* **TASK INSTRUCTIONS**
Whenever the word "Given" appears in a line of the data below, copy that line.

* **INFORMATION PROVIDED**
- - - - -
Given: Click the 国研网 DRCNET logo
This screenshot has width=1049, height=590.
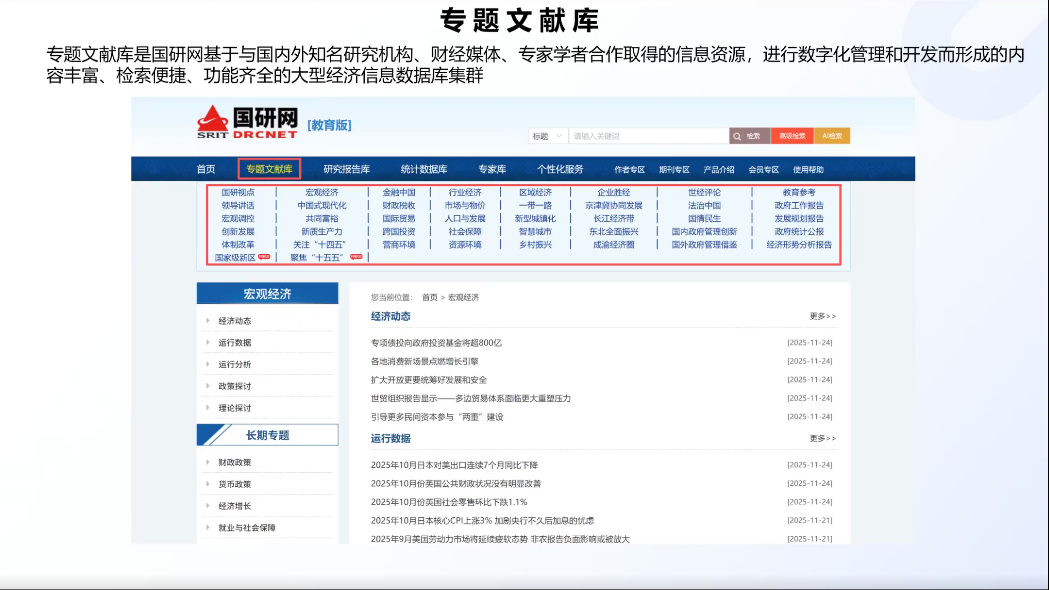Looking at the screenshot, I should tap(247, 121).

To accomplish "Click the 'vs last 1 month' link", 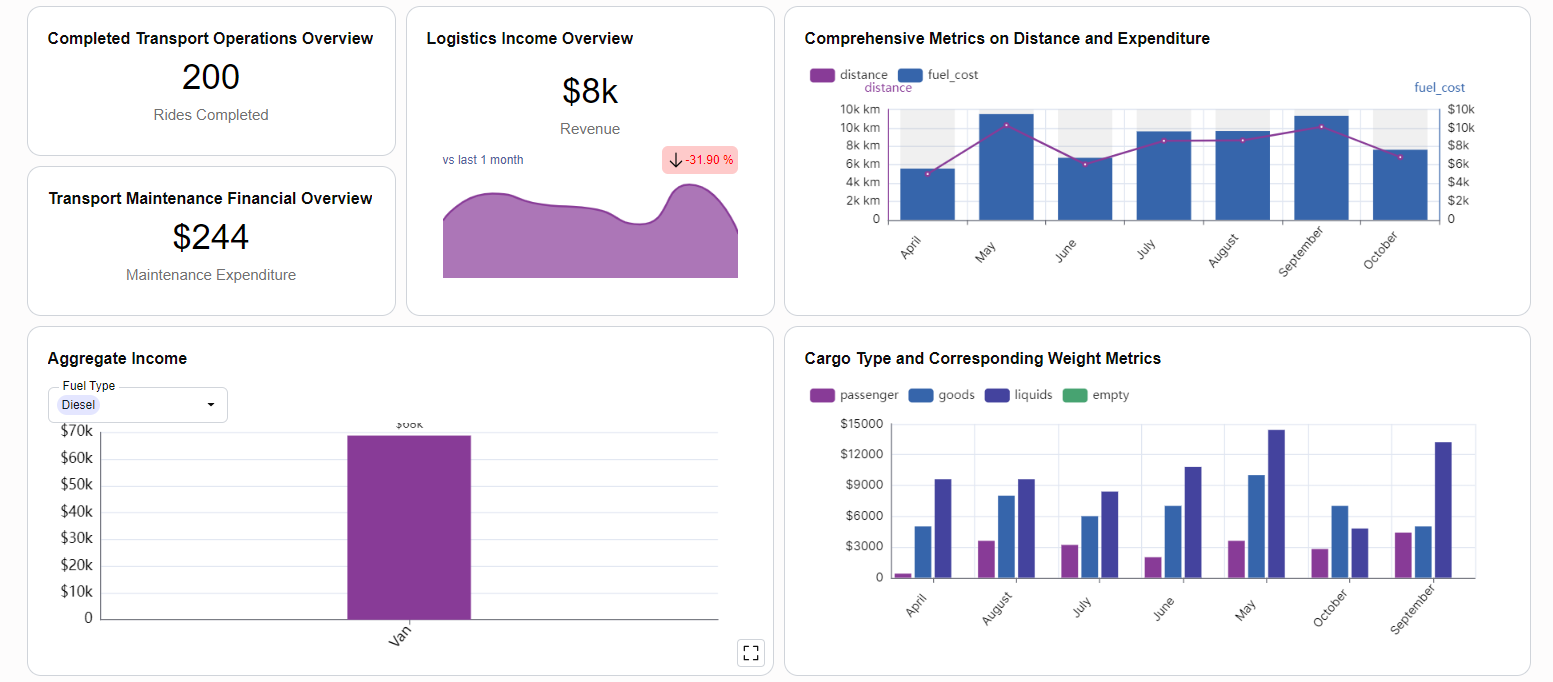I will coord(483,160).
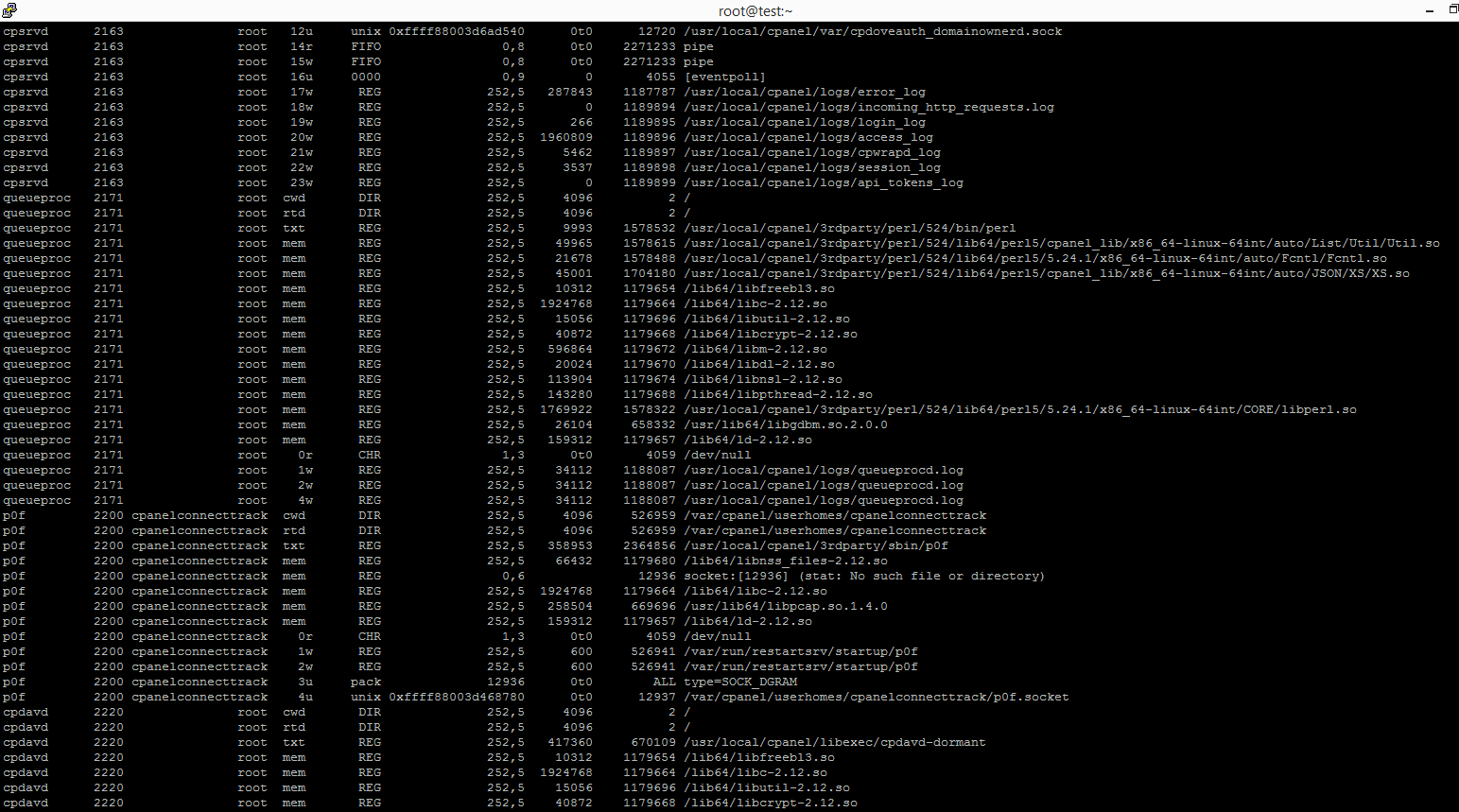1459x812 pixels.
Task: Click the restore down window button
Action: (1452, 9)
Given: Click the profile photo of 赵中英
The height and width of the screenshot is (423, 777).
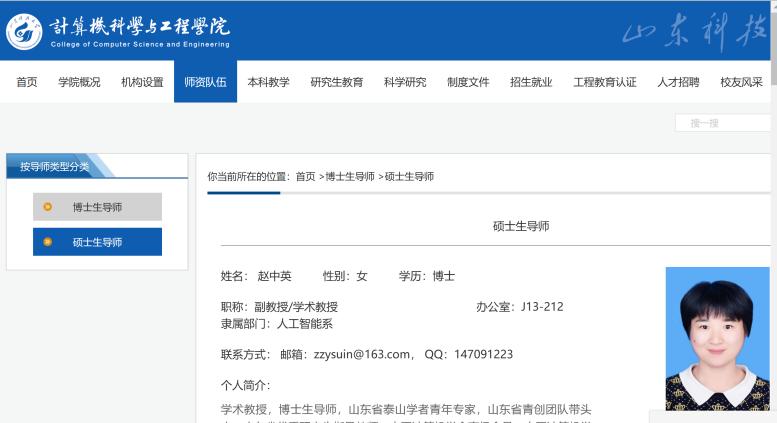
- - - - -
* **SOLVED PROBLEM**
Given: Click the 国研网 DRCNET logo
Given: Click the profile photo of 赵中英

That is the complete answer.